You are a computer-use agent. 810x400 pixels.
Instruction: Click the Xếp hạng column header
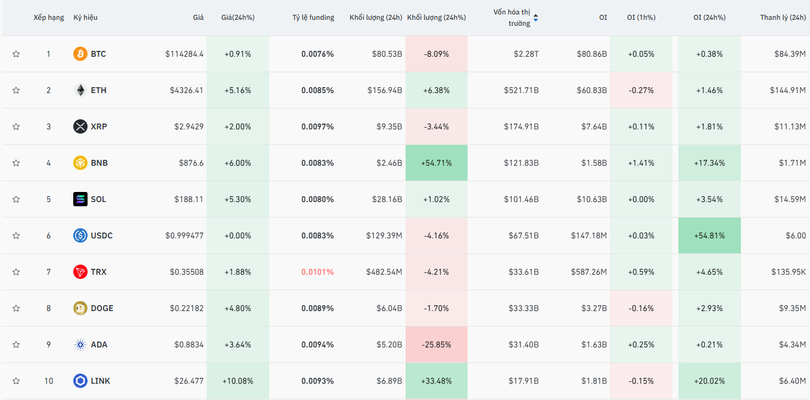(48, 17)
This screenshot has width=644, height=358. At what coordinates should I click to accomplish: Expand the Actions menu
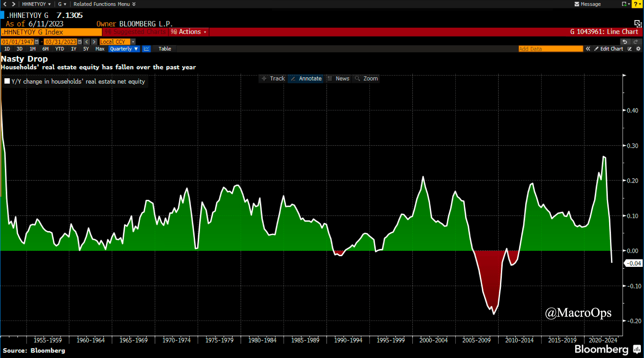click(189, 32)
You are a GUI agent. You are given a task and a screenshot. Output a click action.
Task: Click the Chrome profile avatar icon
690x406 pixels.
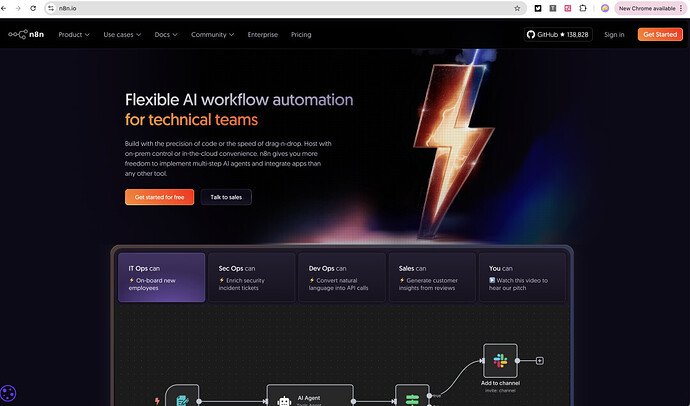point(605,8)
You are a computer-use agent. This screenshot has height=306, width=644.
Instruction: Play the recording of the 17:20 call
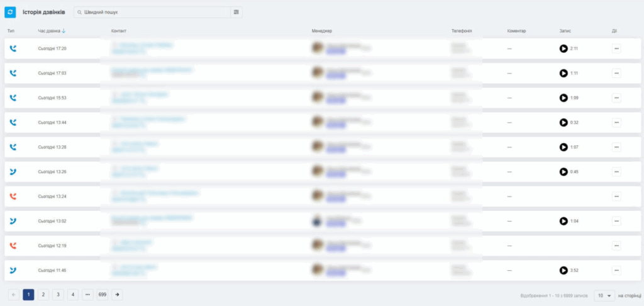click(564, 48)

###

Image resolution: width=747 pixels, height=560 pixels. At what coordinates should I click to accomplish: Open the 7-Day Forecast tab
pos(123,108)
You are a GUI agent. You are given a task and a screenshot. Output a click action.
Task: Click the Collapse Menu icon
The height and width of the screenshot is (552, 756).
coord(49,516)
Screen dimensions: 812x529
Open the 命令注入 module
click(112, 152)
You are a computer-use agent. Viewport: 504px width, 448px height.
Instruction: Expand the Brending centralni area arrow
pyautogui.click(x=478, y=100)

###

Directions =
Convert the data, from the line with "You are a computer-use agent. 810x400 pixels." up to and including the line with "click(564, 48)", into a Markdown table with the columns Row and Text. Number each line in Row, omit blank lines and leave the pictures out.

Exercise response =
| Row | Text |
|---|---|
| 1 | You are a computer-use agent. 810x400 pixels. |
| 2 | Instruction: Click the Xếp hạng column header |
| 3 | (48, 17) |
| 4 | This screenshot has width=644, height=358. At what coordinates should I click to accomplish: Expand the Actions menu |
| 5 | click(189, 32) |
| 6 | You are a GUI agent. You are given a task and a screenshot. Output a click action. |
| 7 | Task: Click the Chrome profile avatar icon |
| 8 | 690x406 pixels. |
| 9 | point(605,8) |
| 10 | You are a computer-use agent. This screenshot has height=306, width=644. |
| 11 | Instruction: Play the recording of the 17:20 call |
| 12 | click(564, 48) |